Of the Snowdoune or her crew, however nothing has been heard, and it is all but certain that they are lost. Their names are David Fairbairn, skipper, who leaves a widow and four young children; Robert Grieve, unmarried; John Fairbairn, unmarried; and Thomas Fairbairn, unmarried, brothers; Thomas Grieve, unmarried, and David Fairbairn, a young lad whose father who was on board the Freedom.

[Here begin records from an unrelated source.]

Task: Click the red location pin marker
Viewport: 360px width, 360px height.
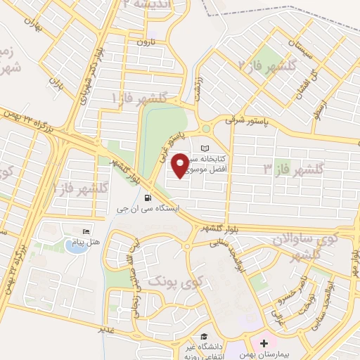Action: tap(180, 165)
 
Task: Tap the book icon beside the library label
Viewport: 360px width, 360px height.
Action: tap(205, 148)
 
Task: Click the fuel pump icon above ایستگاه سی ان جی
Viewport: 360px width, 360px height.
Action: tap(147, 198)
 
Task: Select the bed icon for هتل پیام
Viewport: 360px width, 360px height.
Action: tap(86, 232)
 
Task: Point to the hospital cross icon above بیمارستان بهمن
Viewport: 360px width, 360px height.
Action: tap(264, 344)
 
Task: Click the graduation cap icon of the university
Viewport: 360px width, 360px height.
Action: tap(204, 337)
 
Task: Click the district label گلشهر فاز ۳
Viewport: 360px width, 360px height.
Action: tap(292, 169)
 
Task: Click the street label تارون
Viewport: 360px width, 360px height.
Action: tap(144, 43)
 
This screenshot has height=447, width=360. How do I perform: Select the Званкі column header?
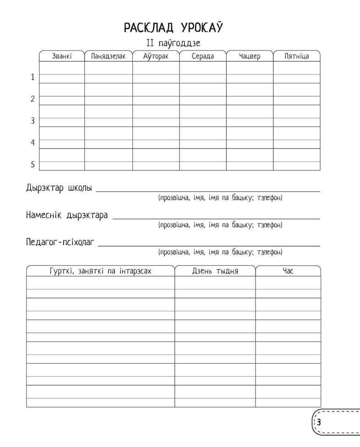[x=62, y=56]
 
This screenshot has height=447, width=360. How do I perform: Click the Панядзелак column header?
[x=109, y=56]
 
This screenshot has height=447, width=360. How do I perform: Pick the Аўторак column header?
[x=156, y=56]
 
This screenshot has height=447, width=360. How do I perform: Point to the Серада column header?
[x=202, y=56]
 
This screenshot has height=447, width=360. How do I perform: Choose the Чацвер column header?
[x=250, y=56]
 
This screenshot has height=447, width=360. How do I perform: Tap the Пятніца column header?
[x=296, y=56]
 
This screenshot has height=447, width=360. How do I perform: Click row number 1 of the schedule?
[x=33, y=77]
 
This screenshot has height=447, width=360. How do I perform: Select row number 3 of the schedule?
[x=33, y=121]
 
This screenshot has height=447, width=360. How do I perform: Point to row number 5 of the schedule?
[x=33, y=164]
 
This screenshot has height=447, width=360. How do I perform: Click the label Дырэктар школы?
[x=59, y=188]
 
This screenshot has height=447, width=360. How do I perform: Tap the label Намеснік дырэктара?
[x=67, y=215]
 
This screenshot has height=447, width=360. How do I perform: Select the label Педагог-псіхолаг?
[x=61, y=242]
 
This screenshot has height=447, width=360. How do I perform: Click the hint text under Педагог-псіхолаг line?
[x=220, y=252]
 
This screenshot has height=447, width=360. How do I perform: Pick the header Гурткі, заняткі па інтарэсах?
[x=100, y=271]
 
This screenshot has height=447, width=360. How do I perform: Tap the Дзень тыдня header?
[x=215, y=271]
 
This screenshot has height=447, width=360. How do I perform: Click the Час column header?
[x=288, y=271]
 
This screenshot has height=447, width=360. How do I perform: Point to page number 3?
[x=319, y=422]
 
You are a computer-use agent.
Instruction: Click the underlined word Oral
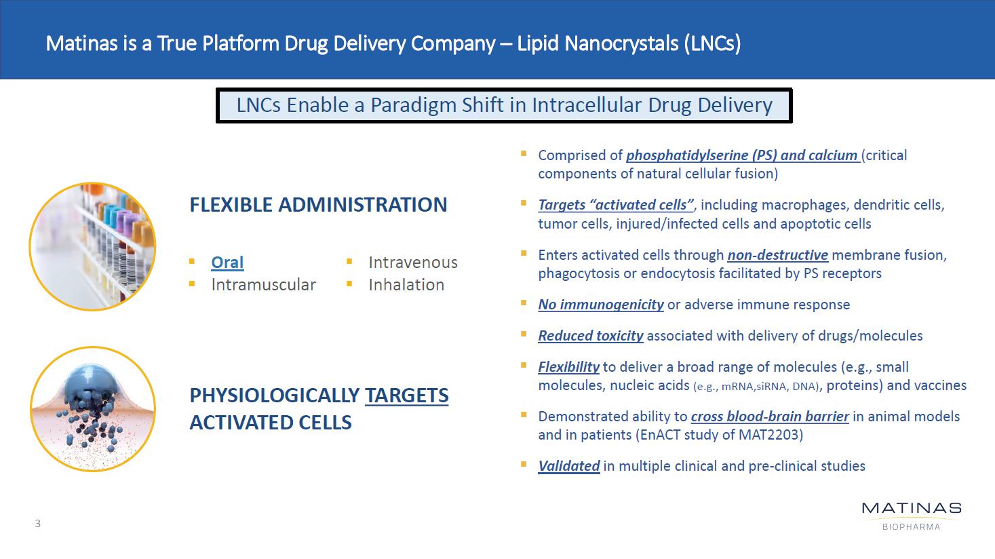(227, 262)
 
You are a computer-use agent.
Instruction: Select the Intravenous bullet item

Of the three small boats, one, the Renown, came ashore at Wick, near St. Abb's Head, her crew having been washed overboard. Their names are:- Richard Gordon, who leaves a widow and four young children; John Fairbairn, who also leaves a widow and four young children; and Thomas Fairbairn, unmarried, a brother of the last mentioned. The Peril was driven ashore to the east of the Red Rock, at Peas Sands. To brothers named Gray were rescued just in time, having hung on the side of the boat as it was being driven in. John Fairbairn, the third man, had been washed overboard some time before - the brothers Gray do not know exactly when; but his dead body was picked up on the sands just before the boat came ashore. HIs loss is mourned by a widow and five of a family. The Vollox was the third small boat. It came ashore on the north side of the Red Rock, at Peas Sands. Two of her crew were saved - Thomas Henderson and James Fairbairn - the last mentioned being a brother of the two Fairbairns who were lost on the Renown. Henderson's brother Andrew, who is unmarried, was, however, drowned, and the body has not been recovered.
The scene to be witnessed on Saturday at this village was one not readily to be forgotten, and may be more easily imagined than described. No wild paroxysms of grief were to be seen or heard, but bereaved wives and mothers, fathers and brothers, were filled with a sorrow in many cases too deep for tears; while in others, strong, stalward men, as well as the aged, were moved to tears and bowed with the grief, ready to tell their tale of sorrow to any whom they thought might exchange a word of sympathy.